1 pork butt roast (about 4 pounds)
1/4 to 1/3 cup Worcestershire sauce
3/4 cup light brown sugar
1 cup apple juice
1/2 teaspoon salt
Place the pork in crock-pot and sprinkle the roast on all sides with Worcestershire sauce. Then press brown sugar coating on all sides of the pork. Pour the apple juice down the side of the crock-pot to the bottom, being sure not to drizzle it on the crusted meat. Cover.
Set it on high for 30 minutes, then turn down the heat to low, and let it cook for most of the day or even overnight. (Until the meat is so tender it pulls apart easily. If the meat does not pull apart easily, cover, and allow to cook 30 minutes more. Check again, and cook 30 minutes more as needed.)
Pull the meat apart and remove the bone. Stir the salt into the juices at the bottom of the pan. Serve meat in its delicious juice hot or at room temperature.
This recipe was inspired by Shirley Corriher, author of Cookwise (Canada, UK)

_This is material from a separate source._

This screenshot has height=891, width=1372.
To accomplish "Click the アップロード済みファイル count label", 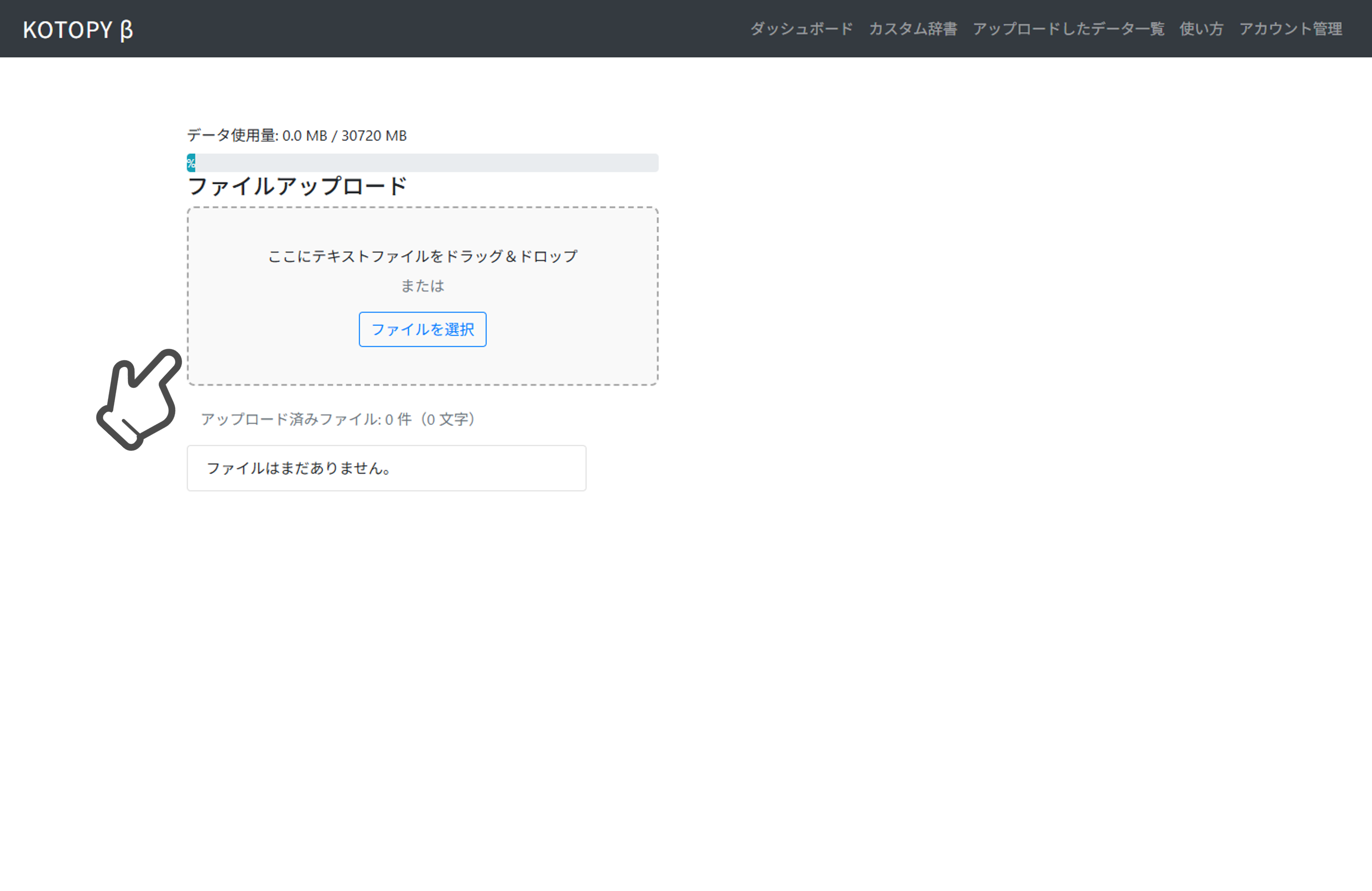I will point(337,419).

** I used a 5lb roast and started it not fully thawed. I cooked on high for 30 min and then on the low setting for 10 hours. I started it in the afternoon, so it stayed in the cooker on 'warm' for about 4 hours after the 10 hours was up (until I pulled myself out of bed in the morning). It came out great and did not dry out as a result of the extra cooking.